TROBOS.CO | Kata “tangan kasar” sering dikonotasikan negatif — seolah berarti tukang pukul. Padahal bukan demikian.
Yang dimaksud tangan kasar adalah telapak tangan yang menjadi keras karena kerja berat, banting tulang, dan keringat demi mencari rezeki halal.
Orang yang tangannya kasar terkadang merasa minder ketika berjabat tangan, apalagi dengan Rasulullah SAW, karena malu jika kondisi tangannya diketahui.
Dikisahkan pada zaman Nabi, ada seorang pemuda yang tampak ragu untuk berjabat tangan dengan Rasulullah.
Setiap kali Rasulullah mengulurkan tangan, pemuda itu menariknya kembali hingga tiga kali.
“Ada apa tanganmu engkau tarik?” tanya Rasulullah.
“Malu, ya Rasulullah. Tangan saya kasar,” jawab sang pemuda.
“Mengapa tanganmu kasar?” tanya Nabi.
“Saya memecah batu besar lalu menjualnya agar dapat menafkahi keluarga,” ujarnya.
Mendengar pengakuan itu, Rasulullah memeluk pemuda tersebut dengan kasih sayang, seraya bersabda:
“Tangan yang kasar seperti ini dicintai oleh Allah.”
Pesan Rasulullah ini bukan hanya tentang kasarnya tangan secara fisik, melainkan juga tentang makna kerja keras — orang yang tekun bekerja dan berjuang menafkahi keluarganya adalah hamba yang dicintai Allah.
Ia tidak menggantungkan tangan pada orang lain, tidak berharap pemberian, dan tidak ingin waktu terbuang sia-sia.
Orang yang memiliki etos kerja tinggi justru merasa bahagia saat lelah karena usahanya berbuah hasil.
Dalam pandangan Islam, bekerja bukan sekadar mencari harta, tetapi juga bernilai ibadah.
Maka orang yang bekerja keras bukan hanya memperoleh rezeki, tetapi juga pahala akhirat.
Menurut Dr. Quraish Shihab, bekerja keras termasuk amal saleh. Allah menghendaki pekerjaan yang baik disertai keberhasilan, kebersamaan, dan semangat tolong-menolong — sebagaimana ajaran salat berjamaah yang mengingatkan kita untuk meluruskan dan merapatkan barisan.
Orang yang produktif akan merasa gelisah jika tidak bekerja. Hidup terasa hampa jika hanya berpangku tangan. Ia sadar bahwa Allah pun Maha Aktif, terus mencipta dan memelihara alam semesta tanpa henti.
Rasulullah sendiri memberi teladan nyata. Sejak kecil beliau menggembala kambing, lalu berdagang hingga usia muda, bahkan sudah menempuh perjalanan bisnis ke berbagai negeri sebelum usia 20 tahun. Setelah usia 40 tahun, beliau diangkat menjadi Rasulullah SAW.

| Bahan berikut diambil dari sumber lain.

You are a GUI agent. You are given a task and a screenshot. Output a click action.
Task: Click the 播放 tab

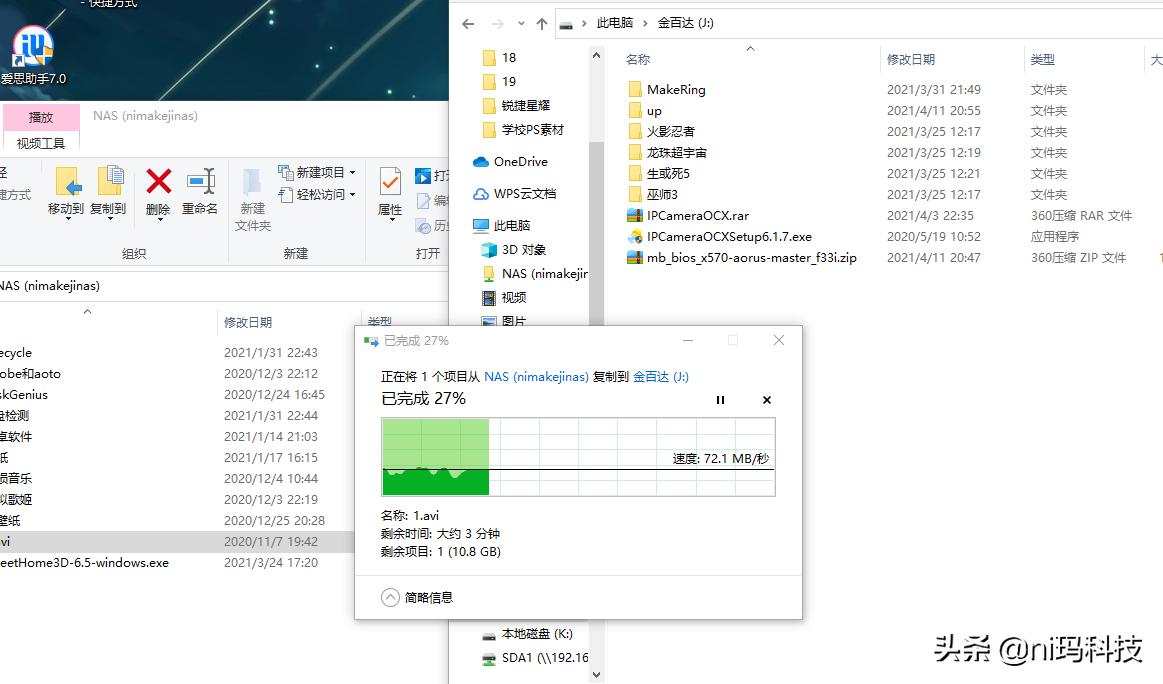coord(40,116)
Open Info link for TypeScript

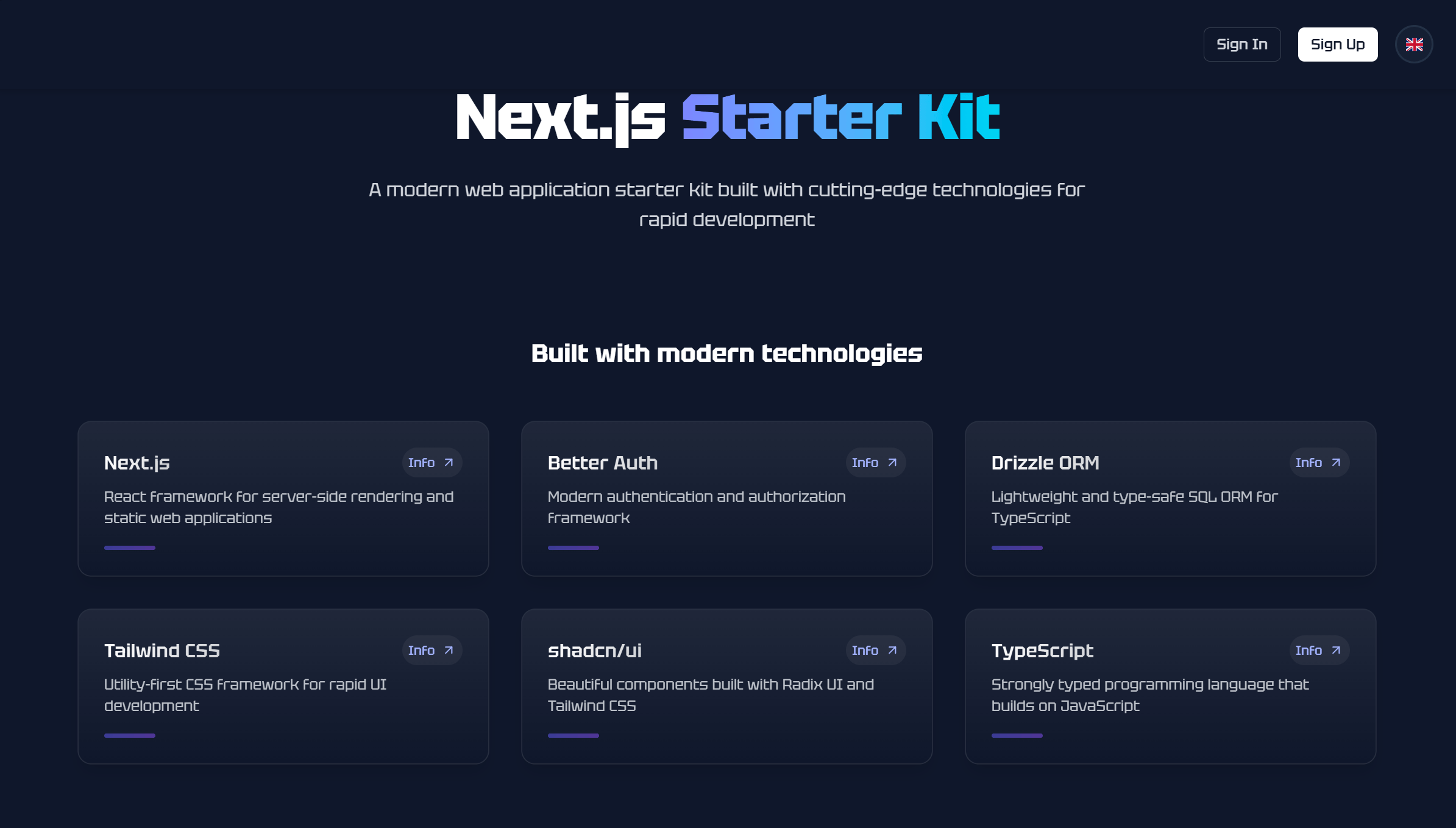tap(1319, 651)
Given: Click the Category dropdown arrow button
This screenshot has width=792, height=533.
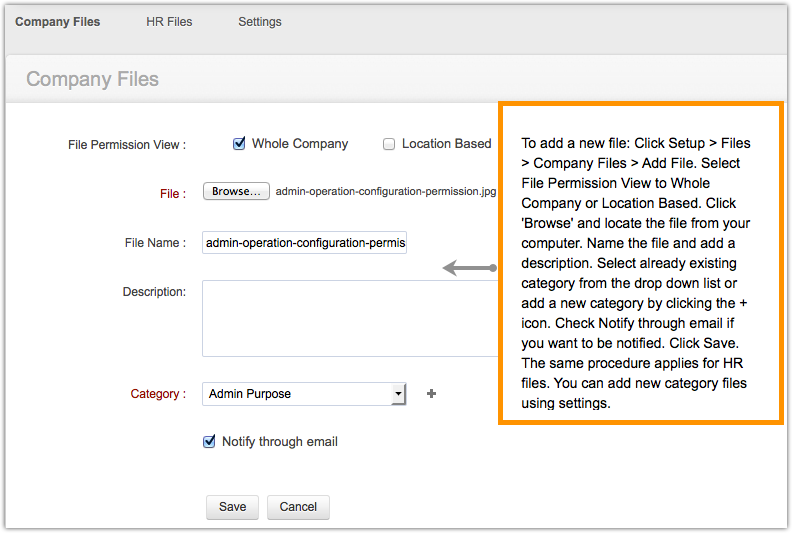Looking at the screenshot, I should pyautogui.click(x=398, y=394).
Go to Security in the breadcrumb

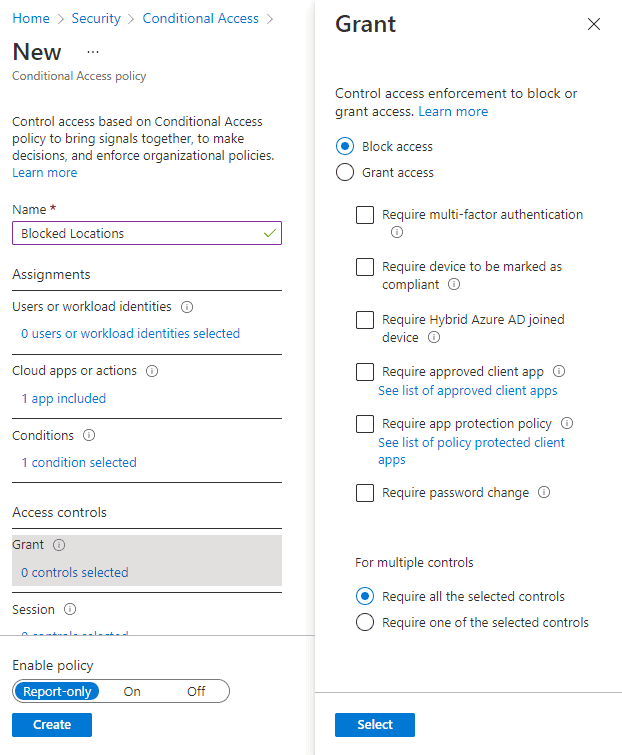tap(96, 18)
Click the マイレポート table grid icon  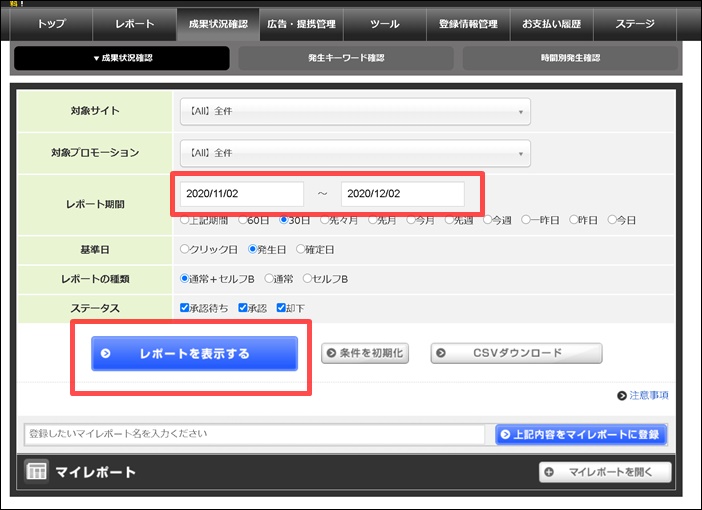(36, 471)
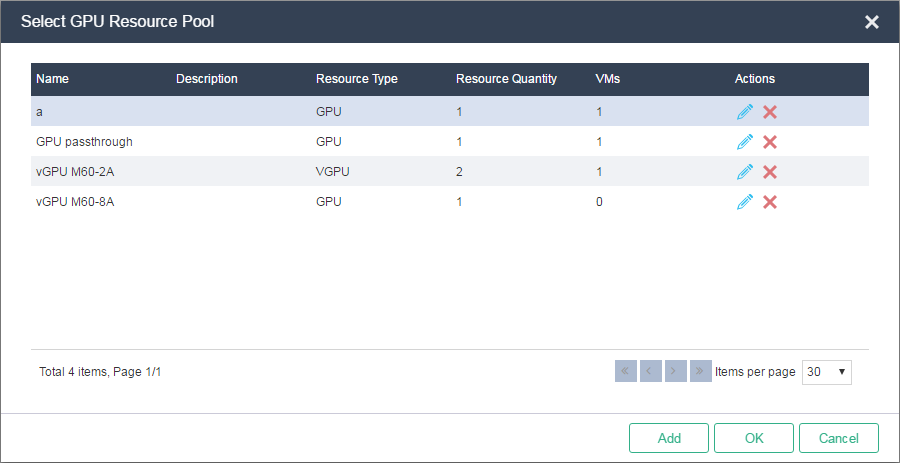Viewport: 900px width, 463px height.
Task: Go to the previous page
Action: tap(651, 371)
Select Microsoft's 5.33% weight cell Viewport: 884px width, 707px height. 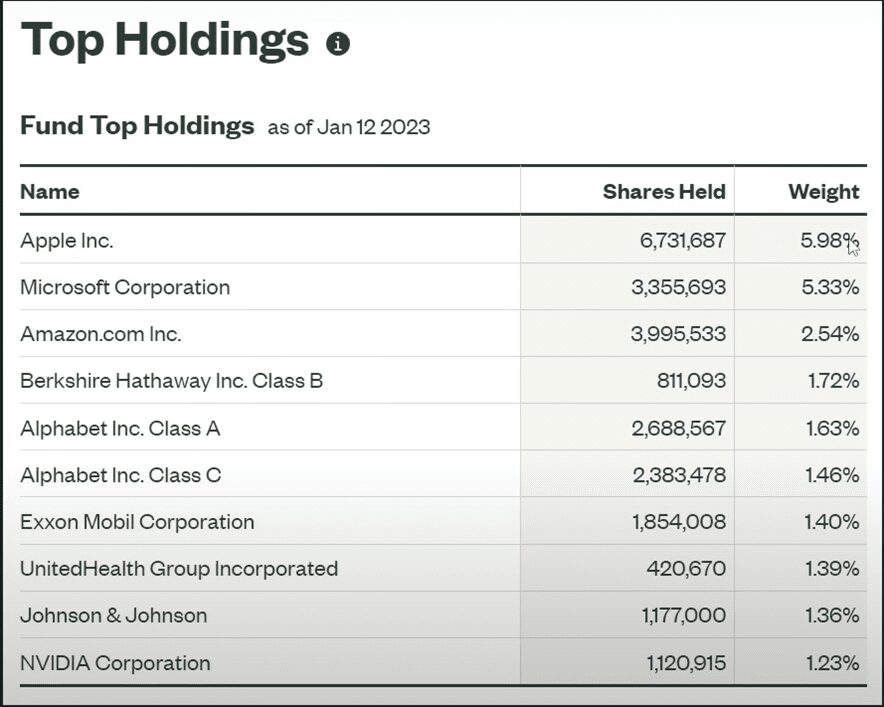click(x=829, y=287)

Karena itu, di masa kini, malas bekerja berarti tidak meneladani Nabi. Dunia berpihak pada mereka yang rajin dan gigih.
Siapa yang ingin sukses, ingin kaya, ingin dihormati, bahkan ingin hidup bermakna — semua menuntut satu hal: kerja keras.
Orang yang bekerja keras dicintai Allah. Sebaliknya, orang yang malas sama saja menggali lubang untuk dirinya sendiri — dan lambat laun akan terperosok ke dalamnya.